None of these commercials are available on properly licensed DVDs. However, at least one enterprising Fred Flintstone fan has gathered them together for an “unofficial” release. And the individual ads can easily be accessed on a number of Internet sites.
So why should anyone seek this stuff out? Simple: Fred Flintstone is one of the most wonderfully funny animated characters of all time. Seeing this large, loud, lumpy creation doing something wholly inappropriate – in this case, selling products – never grows tired. Maybe Fred won’t propel you to get off your butt and pour a bowl of Fruity Pebbles or pop a Flintstones Vitamin, but at least he can make you crack a grin at the sheer absurdity of having this prehistoric cartoon character shilling everything from cigarettes to chocolate flavored breakfast cereal. Yabba dabba doo, indeed!

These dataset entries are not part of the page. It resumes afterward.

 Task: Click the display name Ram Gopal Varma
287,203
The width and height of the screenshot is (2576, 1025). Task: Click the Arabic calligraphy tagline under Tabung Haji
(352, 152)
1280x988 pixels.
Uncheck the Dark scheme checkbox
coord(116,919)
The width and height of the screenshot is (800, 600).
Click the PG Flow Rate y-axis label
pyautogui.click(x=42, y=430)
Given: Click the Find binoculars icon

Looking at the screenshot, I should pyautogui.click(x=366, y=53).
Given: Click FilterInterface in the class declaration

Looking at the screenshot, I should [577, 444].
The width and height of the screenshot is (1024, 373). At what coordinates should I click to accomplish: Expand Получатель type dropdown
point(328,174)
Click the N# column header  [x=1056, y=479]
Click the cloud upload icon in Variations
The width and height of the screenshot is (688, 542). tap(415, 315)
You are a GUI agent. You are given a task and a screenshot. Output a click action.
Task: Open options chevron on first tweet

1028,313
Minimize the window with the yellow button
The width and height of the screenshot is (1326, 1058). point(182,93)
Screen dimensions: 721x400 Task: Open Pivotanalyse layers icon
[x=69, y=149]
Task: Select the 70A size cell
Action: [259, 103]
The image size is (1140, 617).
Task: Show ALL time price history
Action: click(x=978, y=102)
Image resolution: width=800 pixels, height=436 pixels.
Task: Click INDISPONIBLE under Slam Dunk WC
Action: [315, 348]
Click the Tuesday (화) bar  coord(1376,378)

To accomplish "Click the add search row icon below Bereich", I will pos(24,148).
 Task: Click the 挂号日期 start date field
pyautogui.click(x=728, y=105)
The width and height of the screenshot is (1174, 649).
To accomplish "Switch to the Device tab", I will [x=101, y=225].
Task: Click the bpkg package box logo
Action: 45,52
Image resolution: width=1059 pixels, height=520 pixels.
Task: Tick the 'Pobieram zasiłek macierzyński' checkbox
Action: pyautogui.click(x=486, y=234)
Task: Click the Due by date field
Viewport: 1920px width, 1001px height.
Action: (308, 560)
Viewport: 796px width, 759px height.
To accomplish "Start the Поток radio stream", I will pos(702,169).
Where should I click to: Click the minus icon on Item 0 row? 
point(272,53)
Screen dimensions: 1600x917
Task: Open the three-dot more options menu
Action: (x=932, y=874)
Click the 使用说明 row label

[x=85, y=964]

IMPORTANT NOTICE: The unauthorized duplication and distribution of copyright-protected material, either for crass commercial purposes or profit-free s***s and giggles, is not something that the entertainment industry appreciates. On occasion, law enforcement personnel boost their arrest quotas by collaring cheery cinephiles engaged in such activities. So if you are going to copy and distribute bootleg videos and DVDs, a word to the wise: don’t get caught. Oddly, the purchase and ownership of bootleg videos is perfectly legal. Go figure!